### [TASK]
Duplicate each of the following entries verbatim, reproducing every line exactly as it stands.

[Rows of pointing data]
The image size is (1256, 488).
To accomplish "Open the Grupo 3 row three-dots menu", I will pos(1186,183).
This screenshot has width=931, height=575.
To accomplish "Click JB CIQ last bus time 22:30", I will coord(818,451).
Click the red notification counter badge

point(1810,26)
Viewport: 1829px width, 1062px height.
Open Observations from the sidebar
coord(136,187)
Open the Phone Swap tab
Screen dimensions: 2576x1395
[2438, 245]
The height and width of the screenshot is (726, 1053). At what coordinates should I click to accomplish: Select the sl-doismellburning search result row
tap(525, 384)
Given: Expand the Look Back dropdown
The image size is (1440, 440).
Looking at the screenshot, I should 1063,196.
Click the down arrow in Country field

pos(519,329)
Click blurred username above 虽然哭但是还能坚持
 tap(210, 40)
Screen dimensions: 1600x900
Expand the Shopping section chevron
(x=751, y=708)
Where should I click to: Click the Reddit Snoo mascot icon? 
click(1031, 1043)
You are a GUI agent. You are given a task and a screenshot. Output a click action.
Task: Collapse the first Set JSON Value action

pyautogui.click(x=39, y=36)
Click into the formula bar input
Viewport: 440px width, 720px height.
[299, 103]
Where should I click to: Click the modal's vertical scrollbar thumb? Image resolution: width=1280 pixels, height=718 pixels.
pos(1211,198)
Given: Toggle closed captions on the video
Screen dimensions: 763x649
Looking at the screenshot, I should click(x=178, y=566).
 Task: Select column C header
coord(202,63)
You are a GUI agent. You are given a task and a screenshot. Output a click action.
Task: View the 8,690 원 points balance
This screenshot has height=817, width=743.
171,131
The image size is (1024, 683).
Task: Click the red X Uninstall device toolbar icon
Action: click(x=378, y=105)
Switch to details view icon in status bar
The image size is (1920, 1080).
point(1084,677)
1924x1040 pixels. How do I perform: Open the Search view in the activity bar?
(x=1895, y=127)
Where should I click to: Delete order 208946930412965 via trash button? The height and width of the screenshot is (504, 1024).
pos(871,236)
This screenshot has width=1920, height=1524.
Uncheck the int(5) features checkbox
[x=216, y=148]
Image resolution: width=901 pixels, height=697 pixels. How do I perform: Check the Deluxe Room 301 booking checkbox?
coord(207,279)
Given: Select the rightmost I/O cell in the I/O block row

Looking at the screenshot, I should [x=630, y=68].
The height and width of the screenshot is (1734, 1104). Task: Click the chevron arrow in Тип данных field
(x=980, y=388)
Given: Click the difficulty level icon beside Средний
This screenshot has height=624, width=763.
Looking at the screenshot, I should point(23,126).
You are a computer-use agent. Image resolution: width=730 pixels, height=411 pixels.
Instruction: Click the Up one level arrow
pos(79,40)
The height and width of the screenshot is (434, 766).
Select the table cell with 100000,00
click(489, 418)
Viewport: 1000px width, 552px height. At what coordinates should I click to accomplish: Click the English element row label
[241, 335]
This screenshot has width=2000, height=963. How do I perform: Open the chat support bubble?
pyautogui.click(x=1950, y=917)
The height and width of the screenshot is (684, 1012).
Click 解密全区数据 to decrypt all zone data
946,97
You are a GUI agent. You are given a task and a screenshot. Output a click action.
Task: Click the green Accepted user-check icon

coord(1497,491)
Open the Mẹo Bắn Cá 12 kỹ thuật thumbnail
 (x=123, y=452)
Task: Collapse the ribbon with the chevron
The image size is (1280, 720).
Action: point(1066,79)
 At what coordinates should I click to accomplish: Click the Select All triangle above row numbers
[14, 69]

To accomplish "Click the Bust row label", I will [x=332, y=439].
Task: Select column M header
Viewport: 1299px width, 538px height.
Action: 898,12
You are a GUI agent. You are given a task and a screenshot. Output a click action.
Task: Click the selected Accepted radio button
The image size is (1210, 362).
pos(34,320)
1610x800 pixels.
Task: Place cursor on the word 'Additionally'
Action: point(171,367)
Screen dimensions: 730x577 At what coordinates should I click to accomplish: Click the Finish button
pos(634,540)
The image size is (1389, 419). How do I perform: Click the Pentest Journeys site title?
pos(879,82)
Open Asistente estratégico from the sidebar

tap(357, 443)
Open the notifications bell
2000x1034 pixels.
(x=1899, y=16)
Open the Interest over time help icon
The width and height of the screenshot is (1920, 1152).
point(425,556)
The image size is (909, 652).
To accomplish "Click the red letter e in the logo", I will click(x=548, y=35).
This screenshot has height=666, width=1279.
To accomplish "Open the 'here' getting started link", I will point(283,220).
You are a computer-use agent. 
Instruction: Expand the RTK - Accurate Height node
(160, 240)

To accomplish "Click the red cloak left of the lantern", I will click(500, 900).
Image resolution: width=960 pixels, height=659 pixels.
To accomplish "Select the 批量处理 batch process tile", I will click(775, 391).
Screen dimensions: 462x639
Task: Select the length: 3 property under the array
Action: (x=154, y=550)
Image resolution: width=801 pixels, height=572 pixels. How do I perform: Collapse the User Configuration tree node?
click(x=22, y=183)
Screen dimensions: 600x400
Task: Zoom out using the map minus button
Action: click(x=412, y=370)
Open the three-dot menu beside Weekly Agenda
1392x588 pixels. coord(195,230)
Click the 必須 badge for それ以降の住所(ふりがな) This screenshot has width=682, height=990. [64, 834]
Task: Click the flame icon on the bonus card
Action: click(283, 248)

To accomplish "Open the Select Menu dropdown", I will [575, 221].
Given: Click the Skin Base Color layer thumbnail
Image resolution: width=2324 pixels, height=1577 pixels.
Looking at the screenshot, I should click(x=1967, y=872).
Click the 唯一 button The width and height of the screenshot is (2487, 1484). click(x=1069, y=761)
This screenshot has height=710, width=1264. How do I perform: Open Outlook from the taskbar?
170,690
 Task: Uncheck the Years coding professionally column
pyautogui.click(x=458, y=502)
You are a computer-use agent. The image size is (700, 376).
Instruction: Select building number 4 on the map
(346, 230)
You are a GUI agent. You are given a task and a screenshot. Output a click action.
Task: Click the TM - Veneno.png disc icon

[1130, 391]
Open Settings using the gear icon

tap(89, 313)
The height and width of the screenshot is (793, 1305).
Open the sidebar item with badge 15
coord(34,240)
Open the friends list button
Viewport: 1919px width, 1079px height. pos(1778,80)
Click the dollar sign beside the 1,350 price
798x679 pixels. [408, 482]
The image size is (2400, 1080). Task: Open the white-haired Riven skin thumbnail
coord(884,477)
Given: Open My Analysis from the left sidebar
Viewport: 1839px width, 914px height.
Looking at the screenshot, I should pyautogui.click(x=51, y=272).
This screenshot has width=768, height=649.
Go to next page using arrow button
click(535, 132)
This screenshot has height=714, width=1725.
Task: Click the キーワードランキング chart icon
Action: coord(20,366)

### [OUTPUT OF THE EXERCISE]
The image size is (1256, 488).
To accomplish "Open the Grupo 3 row three-dots menu", I will pos(1186,183).
This screenshot has width=931, height=575.
To accomplish "Click JB CIQ last bus time 22:30", I will coord(818,451).
Click the red notification counter badge

point(1810,26)
Viewport: 1829px width, 1062px height.
Open Observations from the sidebar
coord(136,187)
Open the Phone Swap tab
Screen dimensions: 2576x1395
[2438, 245]
The height and width of the screenshot is (726, 1053). At what coordinates should I click to accomplish: Select the sl-doismellburning search result row
tap(525, 384)
Given: Expand the Look Back dropdown
The image size is (1440, 440).
Looking at the screenshot, I should 1063,196.
Click the down arrow in Country field

pos(519,329)
Click blurred username above 虽然哭但是还能坚持
 tap(210, 40)
Screen dimensions: 1600x900
Expand the Shopping section chevron
(x=751, y=708)
Where should I click to: Click the Reddit Snoo mascot icon? 
click(1031, 1043)
You are a GUI agent. You are given a task and a screenshot. Output a click action.
Task: Collapse the first Set JSON Value action

pyautogui.click(x=39, y=36)
Click into the formula bar input
Viewport: 440px width, 720px height.
[299, 103]
Where should I click to: Click the modal's vertical scrollbar thumb? Image resolution: width=1280 pixels, height=718 pixels.
pos(1211,198)
Given: Toggle closed captions on the video
Screen dimensions: 763x649
Looking at the screenshot, I should click(x=178, y=566).
 Task: Select column C header
coord(202,63)
You are a GUI agent. You are given a task and a screenshot. Output a click action.
Task: View the 8,690 원 points balance
This screenshot has height=817, width=743.
171,131
The image size is (1024, 683).
Task: Click the red X Uninstall device toolbar icon
Action: click(x=378, y=105)
Switch to details view icon in status bar
The image size is (1920, 1080).
point(1084,677)
1924x1040 pixels. How do I perform: Open the Search view in the activity bar?
(x=1895, y=127)
Where should I click to: Delete order 208946930412965 via trash button? The height and width of the screenshot is (504, 1024).
pos(871,236)
This screenshot has width=1920, height=1524.
Uncheck the int(5) features checkbox
[x=216, y=148]
Image resolution: width=901 pixels, height=697 pixels. How do I perform: Check the Deluxe Room 301 booking checkbox?
coord(207,279)
Given: Select the rightmost I/O cell in the I/O block row

Looking at the screenshot, I should [x=630, y=68].
The height and width of the screenshot is (1734, 1104). Task: Click the chevron arrow in Тип данных field
(x=980, y=388)
Given: Click the difficulty level icon beside Средний
This screenshot has height=624, width=763.
Looking at the screenshot, I should point(23,126).
You are a computer-use agent. Image resolution: width=730 pixels, height=411 pixels.
Instruction: Click the Up one level arrow
pos(79,40)
The height and width of the screenshot is (434, 766).
Select the table cell with 100000,00
click(489, 418)
Viewport: 1000px width, 552px height. At what coordinates should I click to accomplish: Click the English element row label
[241, 335]
This screenshot has width=2000, height=963. How do I perform: Open the chat support bubble?
pyautogui.click(x=1950, y=917)
The height and width of the screenshot is (684, 1012).
Click 解密全区数据 to decrypt all zone data
946,97
You are a GUI agent. You are given a task and a screenshot. Output a click action.
Task: Click the green Accepted user-check icon

coord(1497,491)
Open the Mẹo Bắn Cá 12 kỹ thuật thumbnail
 (x=123, y=452)
Task: Collapse the ribbon with the chevron
The image size is (1280, 720).
Action: point(1066,79)
 At what coordinates should I click to accomplish: Click the Select All triangle above row numbers
[14, 69]

To accomplish "Click the Bust row label", I will [x=332, y=439].
Task: Select column M header
Viewport: 1299px width, 538px height.
Action: 898,12
You are a GUI agent. You are given a task and a screenshot. Output a click action.
Task: Click the selected Accepted radio button
The image size is (1210, 362).
pos(34,320)
1610x800 pixels.
Task: Place cursor on the word 'Additionally'
Action: point(171,367)
Screen dimensions: 730x577 At what coordinates should I click to accomplish: Click the Finish button
pos(634,540)
The image size is (1389, 419). How do I perform: Click the Pentest Journeys site title?
pos(879,82)
Open Asistente estratégico from the sidebar

tap(357, 443)
Open the notifications bell
2000x1034 pixels.
(x=1899, y=16)
Open the Interest over time help icon
The width and height of the screenshot is (1920, 1152).
point(425,556)
The image size is (909, 652).
To accomplish "Click the red letter e in the logo", I will click(x=548, y=35).
This screenshot has height=666, width=1279.
To accomplish "Open the 'here' getting started link", I will point(283,220).
You are a computer-use agent. 
Instruction: Expand the RTK - Accurate Height node
(160, 240)

To accomplish "Click the red cloak left of the lantern", I will click(500, 900).
Image resolution: width=960 pixels, height=659 pixels.
To accomplish "Select the 批量处理 batch process tile", I will click(775, 391).
Screen dimensions: 462x639
Task: Select the length: 3 property under the array
Action: (x=154, y=550)
Image resolution: width=801 pixels, height=572 pixels. How do I perform: Collapse the User Configuration tree node?
click(x=22, y=183)
Screen dimensions: 600x400
Task: Zoom out using the map minus button
Action: click(x=412, y=370)
Open the three-dot menu beside Weekly Agenda
1392x588 pixels. coord(195,230)
Click the 必須 badge for それ以降の住所(ふりがな) This screenshot has width=682, height=990. [64, 834]
Task: Click the flame icon on the bonus card
Action: click(283, 248)

To accomplish "Open the Select Menu dropdown", I will [575, 221].
Given: Click the Skin Base Color layer thumbnail
Image resolution: width=2324 pixels, height=1577 pixels.
Looking at the screenshot, I should click(x=1967, y=872).
Click the 唯一 button The width and height of the screenshot is (2487, 1484). click(x=1069, y=761)
This screenshot has height=710, width=1264. How do I perform: Open Outlook from the taskbar?
170,690
 Task: Uncheck the Years coding professionally column
pyautogui.click(x=458, y=502)
You are a computer-use agent. The image size is (700, 376).
Instruction: Select building number 4 on the map
(346, 230)
You are a GUI agent. You are given a task and a screenshot. Output a click action.
Task: Click the TM - Veneno.png disc icon

[1130, 391]
Open Settings using the gear icon

tap(89, 313)
The height and width of the screenshot is (793, 1305).
Open the sidebar item with badge 15
coord(34,240)
Open the friends list button
Viewport: 1919px width, 1079px height. pos(1778,80)
Click the dollar sign beside the 1,350 price
798x679 pixels. [408, 482]
The image size is (2400, 1080). Task: Open the white-haired Riven skin thumbnail
coord(884,477)
Given: Open My Analysis from the left sidebar
Viewport: 1839px width, 914px height.
Looking at the screenshot, I should pyautogui.click(x=51, y=272).
This screenshot has width=768, height=649.
Go to next page using arrow button
click(535, 132)
This screenshot has height=714, width=1725.
Task: Click the キーワードランキング chart icon
Action: coord(20,366)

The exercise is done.